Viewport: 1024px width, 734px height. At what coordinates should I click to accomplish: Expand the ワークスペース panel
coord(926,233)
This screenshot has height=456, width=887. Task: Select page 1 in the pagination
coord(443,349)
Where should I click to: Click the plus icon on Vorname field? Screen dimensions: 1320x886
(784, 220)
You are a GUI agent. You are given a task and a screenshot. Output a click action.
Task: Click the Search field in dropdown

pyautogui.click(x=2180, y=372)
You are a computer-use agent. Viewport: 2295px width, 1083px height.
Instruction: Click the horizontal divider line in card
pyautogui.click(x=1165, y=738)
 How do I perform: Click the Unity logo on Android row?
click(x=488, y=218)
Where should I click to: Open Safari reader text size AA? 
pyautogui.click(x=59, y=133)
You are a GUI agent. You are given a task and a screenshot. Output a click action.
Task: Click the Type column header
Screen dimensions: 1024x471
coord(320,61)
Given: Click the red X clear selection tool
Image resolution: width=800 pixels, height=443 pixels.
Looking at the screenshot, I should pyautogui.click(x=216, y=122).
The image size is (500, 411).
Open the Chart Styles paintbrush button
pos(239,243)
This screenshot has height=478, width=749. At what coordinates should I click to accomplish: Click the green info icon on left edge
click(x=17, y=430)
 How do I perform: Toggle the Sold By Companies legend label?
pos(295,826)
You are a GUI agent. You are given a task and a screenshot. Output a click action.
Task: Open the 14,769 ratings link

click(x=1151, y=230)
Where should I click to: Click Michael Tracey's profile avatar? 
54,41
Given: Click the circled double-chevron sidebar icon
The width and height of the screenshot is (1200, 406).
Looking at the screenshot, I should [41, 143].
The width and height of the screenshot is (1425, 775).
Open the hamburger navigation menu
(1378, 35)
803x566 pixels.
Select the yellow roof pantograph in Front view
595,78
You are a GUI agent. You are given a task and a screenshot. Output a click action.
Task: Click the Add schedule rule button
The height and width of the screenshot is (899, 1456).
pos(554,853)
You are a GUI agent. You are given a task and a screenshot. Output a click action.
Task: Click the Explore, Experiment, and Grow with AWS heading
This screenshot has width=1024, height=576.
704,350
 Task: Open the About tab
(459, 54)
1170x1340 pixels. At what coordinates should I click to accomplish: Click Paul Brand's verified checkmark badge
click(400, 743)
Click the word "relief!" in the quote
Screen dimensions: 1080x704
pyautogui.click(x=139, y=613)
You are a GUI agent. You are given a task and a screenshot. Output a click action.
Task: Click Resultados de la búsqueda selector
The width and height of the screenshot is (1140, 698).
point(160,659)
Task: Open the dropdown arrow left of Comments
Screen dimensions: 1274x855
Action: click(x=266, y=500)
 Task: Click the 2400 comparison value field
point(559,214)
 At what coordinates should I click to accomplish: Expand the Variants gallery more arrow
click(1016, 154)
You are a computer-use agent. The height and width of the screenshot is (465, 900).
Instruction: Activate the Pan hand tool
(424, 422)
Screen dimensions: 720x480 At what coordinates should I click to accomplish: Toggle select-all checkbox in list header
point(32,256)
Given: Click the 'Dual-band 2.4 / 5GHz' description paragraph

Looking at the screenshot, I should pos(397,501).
---+---
**Exercise requirements**
Retype the entries above exactly, but only from the line containing "Open the hamburger navigation menu" through the line containing "Task: Open the dropdown", both included.

**Task response**
Open the hamburger navigation menu
(1378, 35)
803x566 pixels.
Select the yellow roof pantograph in Front view
595,78
You are a GUI agent. You are given a task and a screenshot. Output a click action.
Task: Click the Add schedule rule button
The height and width of the screenshot is (899, 1456).
pos(554,853)
You are a GUI agent. You are given a task and a screenshot. Output a click action.
Task: Click the Explore, Experiment, and Grow with AWS heading
This screenshot has width=1024, height=576.
704,350
 Task: Open the About tab
(459, 54)
1170x1340 pixels. At what coordinates should I click to accomplish: Click Paul Brand's verified checkmark badge
click(400, 743)
Click the word "relief!" in the quote
Screen dimensions: 1080x704
pyautogui.click(x=139, y=613)
You are a GUI agent. You are given a task and a screenshot. Output a click action.
Task: Click Resultados de la búsqueda selector
The width and height of the screenshot is (1140, 698).
point(160,659)
Task: Open the dropdown arrow left of Comments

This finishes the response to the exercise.